*PROBLEM DESCRIPTION*. Locate, in the data below, the line that contains "Tick the PtDist checkbox" and the line that contains "Viewport: 197px width, 237px height."; reproduce exactly those two lines and every line between them, nothing more.

SUPPLIED ENTRIES below:

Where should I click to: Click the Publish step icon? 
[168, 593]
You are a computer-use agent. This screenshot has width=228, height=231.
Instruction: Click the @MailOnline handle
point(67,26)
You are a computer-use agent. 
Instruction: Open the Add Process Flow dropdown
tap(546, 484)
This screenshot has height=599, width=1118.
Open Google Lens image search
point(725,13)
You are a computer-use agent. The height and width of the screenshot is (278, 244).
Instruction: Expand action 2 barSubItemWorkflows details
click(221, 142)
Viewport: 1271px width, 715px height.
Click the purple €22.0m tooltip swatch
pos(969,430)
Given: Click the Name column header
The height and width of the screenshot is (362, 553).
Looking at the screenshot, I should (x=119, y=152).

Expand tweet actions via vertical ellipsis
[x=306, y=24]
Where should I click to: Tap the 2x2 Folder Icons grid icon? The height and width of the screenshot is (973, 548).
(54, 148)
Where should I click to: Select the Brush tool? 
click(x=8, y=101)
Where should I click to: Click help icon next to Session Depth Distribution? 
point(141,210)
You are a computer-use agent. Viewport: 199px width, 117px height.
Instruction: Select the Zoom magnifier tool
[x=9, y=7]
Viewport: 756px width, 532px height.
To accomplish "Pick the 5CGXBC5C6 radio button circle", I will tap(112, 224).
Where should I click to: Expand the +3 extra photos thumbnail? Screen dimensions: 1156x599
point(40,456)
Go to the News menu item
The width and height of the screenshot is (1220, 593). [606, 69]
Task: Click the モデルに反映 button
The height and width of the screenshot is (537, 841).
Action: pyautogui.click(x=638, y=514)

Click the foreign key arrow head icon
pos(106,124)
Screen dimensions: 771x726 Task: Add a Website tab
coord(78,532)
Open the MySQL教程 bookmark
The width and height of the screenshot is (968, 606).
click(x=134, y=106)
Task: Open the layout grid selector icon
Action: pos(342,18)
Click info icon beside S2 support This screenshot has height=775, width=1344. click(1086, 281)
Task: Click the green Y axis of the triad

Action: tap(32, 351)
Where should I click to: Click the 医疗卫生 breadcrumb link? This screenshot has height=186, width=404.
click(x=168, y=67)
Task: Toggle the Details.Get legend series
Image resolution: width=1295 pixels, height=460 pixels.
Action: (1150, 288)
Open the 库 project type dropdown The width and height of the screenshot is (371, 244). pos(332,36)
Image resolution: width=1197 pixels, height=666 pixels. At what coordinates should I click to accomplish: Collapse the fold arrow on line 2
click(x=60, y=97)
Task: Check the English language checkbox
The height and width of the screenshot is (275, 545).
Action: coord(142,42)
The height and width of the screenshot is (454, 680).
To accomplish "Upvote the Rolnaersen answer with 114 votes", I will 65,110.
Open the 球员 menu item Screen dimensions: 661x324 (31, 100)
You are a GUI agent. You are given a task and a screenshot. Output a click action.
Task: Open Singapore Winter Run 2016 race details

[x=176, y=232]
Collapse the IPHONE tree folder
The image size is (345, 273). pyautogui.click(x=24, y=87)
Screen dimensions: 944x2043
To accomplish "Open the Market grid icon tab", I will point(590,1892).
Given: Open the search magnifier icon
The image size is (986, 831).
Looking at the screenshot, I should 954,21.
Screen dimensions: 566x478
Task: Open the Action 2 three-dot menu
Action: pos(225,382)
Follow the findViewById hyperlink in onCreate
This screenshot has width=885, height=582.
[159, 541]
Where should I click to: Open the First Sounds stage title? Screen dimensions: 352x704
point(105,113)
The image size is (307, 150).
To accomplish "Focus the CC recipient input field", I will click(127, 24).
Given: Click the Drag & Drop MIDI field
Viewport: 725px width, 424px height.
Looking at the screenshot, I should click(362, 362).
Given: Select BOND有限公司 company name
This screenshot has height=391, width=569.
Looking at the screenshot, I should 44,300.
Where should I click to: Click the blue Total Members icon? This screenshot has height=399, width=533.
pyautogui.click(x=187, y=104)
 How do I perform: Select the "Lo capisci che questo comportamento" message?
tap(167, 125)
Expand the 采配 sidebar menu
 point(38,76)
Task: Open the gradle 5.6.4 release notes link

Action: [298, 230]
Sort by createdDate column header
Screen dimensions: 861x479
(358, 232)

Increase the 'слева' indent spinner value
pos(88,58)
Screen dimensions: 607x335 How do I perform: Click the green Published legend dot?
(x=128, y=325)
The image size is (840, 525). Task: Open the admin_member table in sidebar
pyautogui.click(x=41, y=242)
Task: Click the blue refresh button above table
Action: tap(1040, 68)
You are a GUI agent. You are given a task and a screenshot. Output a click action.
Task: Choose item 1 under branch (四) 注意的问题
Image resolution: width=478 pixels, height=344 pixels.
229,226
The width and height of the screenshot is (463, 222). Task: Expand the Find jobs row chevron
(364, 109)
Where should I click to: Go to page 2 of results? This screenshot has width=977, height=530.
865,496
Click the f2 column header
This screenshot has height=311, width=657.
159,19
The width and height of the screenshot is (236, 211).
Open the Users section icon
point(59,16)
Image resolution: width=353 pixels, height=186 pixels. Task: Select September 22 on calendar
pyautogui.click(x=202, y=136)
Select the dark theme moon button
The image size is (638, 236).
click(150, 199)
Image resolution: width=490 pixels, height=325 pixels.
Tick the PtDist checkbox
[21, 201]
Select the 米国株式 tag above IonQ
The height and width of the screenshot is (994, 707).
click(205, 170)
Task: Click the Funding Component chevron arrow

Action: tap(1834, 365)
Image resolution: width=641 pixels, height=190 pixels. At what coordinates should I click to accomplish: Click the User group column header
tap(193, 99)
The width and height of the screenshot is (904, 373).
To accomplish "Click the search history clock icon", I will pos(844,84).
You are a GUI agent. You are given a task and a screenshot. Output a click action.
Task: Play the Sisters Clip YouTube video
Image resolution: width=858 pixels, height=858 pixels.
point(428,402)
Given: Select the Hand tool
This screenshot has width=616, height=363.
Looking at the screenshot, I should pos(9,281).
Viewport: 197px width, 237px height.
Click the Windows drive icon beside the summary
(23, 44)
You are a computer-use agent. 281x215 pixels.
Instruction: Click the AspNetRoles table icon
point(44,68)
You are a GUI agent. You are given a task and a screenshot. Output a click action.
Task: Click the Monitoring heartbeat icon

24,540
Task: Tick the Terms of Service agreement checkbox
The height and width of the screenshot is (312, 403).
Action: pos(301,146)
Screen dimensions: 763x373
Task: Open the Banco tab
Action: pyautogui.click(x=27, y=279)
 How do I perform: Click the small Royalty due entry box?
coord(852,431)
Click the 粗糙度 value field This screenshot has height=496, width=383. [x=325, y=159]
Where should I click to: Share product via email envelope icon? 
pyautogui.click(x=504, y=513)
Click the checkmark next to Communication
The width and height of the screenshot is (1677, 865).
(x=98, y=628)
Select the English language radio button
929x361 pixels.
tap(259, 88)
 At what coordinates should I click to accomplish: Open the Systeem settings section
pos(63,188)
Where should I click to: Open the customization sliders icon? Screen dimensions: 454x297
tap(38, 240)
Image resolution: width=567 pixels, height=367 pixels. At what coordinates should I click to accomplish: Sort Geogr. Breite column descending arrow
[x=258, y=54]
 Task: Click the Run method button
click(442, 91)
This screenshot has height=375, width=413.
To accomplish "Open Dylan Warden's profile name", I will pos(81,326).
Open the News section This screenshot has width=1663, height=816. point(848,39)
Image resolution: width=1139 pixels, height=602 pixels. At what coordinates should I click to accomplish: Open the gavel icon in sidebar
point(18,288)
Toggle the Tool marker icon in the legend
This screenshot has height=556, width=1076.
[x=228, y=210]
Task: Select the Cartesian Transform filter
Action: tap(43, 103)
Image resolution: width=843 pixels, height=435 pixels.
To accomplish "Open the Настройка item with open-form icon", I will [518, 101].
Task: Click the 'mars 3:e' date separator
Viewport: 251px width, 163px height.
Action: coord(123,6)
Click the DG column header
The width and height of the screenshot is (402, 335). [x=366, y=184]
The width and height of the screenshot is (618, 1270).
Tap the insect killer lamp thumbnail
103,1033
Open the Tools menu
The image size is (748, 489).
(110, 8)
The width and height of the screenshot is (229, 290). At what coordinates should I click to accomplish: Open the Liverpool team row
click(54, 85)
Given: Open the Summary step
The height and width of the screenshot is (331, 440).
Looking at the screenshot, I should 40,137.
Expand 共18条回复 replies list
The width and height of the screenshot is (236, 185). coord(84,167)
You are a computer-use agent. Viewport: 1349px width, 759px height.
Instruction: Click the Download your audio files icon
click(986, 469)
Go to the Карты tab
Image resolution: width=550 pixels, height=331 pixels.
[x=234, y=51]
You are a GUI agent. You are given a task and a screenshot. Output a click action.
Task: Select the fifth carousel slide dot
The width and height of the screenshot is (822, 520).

End of SUPPLIED ENTRIES.

*TASK RESULT*.
Tick the PtDist checkbox
[21, 201]
Select the 米国株式 tag above IonQ
The height and width of the screenshot is (994, 707).
click(205, 170)
Task: Click the Funding Component chevron arrow

Action: tap(1834, 365)
Image resolution: width=641 pixels, height=190 pixels. At what coordinates should I click to accomplish: Click the User group column header
tap(193, 99)
The width and height of the screenshot is (904, 373).
To accomplish "Click the search history clock icon", I will pos(844,84).
You are a GUI agent. You are given a task and a screenshot. Output a click action.
Task: Play the Sisters Clip YouTube video
Image resolution: width=858 pixels, height=858 pixels.
point(428,402)
Given: Select the Hand tool
This screenshot has width=616, height=363.
Looking at the screenshot, I should pos(9,281).
Viewport: 197px width, 237px height.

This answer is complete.